В сопровождении шеволежера ранним утром 6-го я выехал из госпиталя. Вскоре я добрался до поля битвы — сначала отдельных трупов, потом целых куч. Мой конь едва находил достаточно места, чтобы идти. Часто мне приходилось ехать по трупам. Следующим возвышением был редут, который прикрывал левый фланг русских {344} 344 Речь идет о крайнем с южной стороны, одном из трех Багратионовых флешей.
. Немало крови тут пролилось, прежде чем схватка решила, кто им обладает. Не останавливаясь, я продолжил свой путь между мертвецами. Зрелище становилось все более ужасающим. Вскоре я доехал до шанцев, которые располагались примерно в центре поля битвы41. Павшие лежали [тут] все более и более плотно, нагроможденные друг на друга вокруг позиции, столь часто переходившей из рук в руки. Рвы были полностью заполнены человеческими телами. Здесь вюртембергская пехота должна была выдержать жесточайший бой, и я видел сотни трупов в вюртембергской форме. С высоты этих шанцев открывался вид на большую часть поля битвы. Ужасны были следы свирепствовавших тут меча и огня. Люди и животные были убиты и изуродованы всеми возможными способами, на лицах павших французов еще читались разнообразные чувства, с которыми их застала смерть, — отвага, храбрость, холодность, ужасная боль; у русских — крайнее ожесточение, бесчувствие, тупость. Позиция у русских была великолепная, и лишь благодаря величайшим усилиям французов и их союзников удалось сбить храброго противника со столь выгодной позиции. Бессчетное количество трупов ярко свидетельствовало о том, что игра тут шла серьезная и что смерть пожала немереную жатву. Ужасное зрелище долго не отпускало меня, а страшная сцена глубоко врезалась мне в душу. И в преклонном возрасте я буду помнить о ней с содроганием. В ужасе я отвратил свой взгляд, и он упал на деревянный крест в центре шанцев, который я сначала не заметил. Я приблизился к нему и прочел следующую надпись:
Çi git
Le General Montbrun
Passant de quelque nation,
que tu sois Respecte ses cendres,
Ce sont les restes d un de plus Braves
Parmi tous les Braves du monde,
Du General Montbrun.
Le M[arechal] d’Empire, Duc de Danzig,
lui a érigé ce foible monument.
Sa memoire est dans tous les cœurs
de la grande Armée {345} 345 «Здесь лежит генерал Монбрен. Прохожий, какой бы нации ты ни был, почти его прах. Он принадлежит одному из самых храбрых солдат мира, генералу Монбрену. Маршал империи, герцог Данцигский соорудил ему этот скромный монумент. Память о нем (хранится) во всех сердцах (воинов) Великой армии» (см.: Земцов В.Н. Смерть Фердинанда Ларибуазьера, су-лейтенанта карабинеров // Историческая наука на рубеже веков. Екатеринбург, 2000. С. 183—192).
.
Здесь, стало быть, нашел свое последнее пристанище мой добрый учтивый генерал, человек, который относился к подчиненным насмешливо и добро, храбрейший из храбрых, сотни раз смотревший в глаза смерти, все свои чины завоевавший на полях сражений, имея редкое счастье не получить ни единой раны. Здесь лежал этот сильный цветущий человек!

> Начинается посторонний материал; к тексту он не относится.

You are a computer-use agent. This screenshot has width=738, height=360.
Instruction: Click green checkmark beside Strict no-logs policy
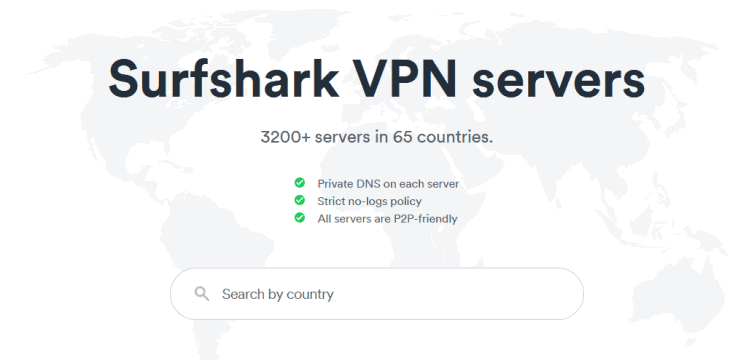(x=299, y=200)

Я поворотил прочь, я видел уже достаточно. Я быстро пересек остальную часть поля битвы и после часа ускоренной езды достиг назначенной мне деревни. Сюда уже вернулось несколько ее жителей, которые пугливо наблюдали за моими действиями. На случай, если я встречу в деревне жителей, мне было предписано соблюдать величайшую осторожность, так как было уже повсеместно известно, что одиночных солдат ловят и убивают. После того как я исследовал положение и строения деревни, видя, как жители попрятались за своими ставнями, я повернул назад, осторожно и не мешкая, через лесок, который мне нужно было пройти. На поле битвы я полагал такую же прыть и осторожность ненужными, но и здесь я встретил мужиков, которые подбирали ружья и стреляли [из них]. Я по возможности объезжал их и с наступлением темноты вернулся в мою деревню Ельня.

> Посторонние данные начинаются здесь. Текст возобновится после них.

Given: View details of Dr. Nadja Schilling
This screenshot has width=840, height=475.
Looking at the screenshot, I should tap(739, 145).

Доклад о моем успешном задании заставил командующего отказаться от мысли о перемещении госпиталя назад в обследованную мной деревню. Вместо этого он принял решение послать сначала тяжелораненых и больных в Гжатск, а за ними следовать с остальной частью госпиталя, если для него найдется подходящее пристанище. Снова задание позаботиться о том и о другом пало на меня. Если первый раз задача была мне в тягость, то во второй она казалась мне опасной. Однако и от этого второго задания я не мог отказаться, так же как от первого.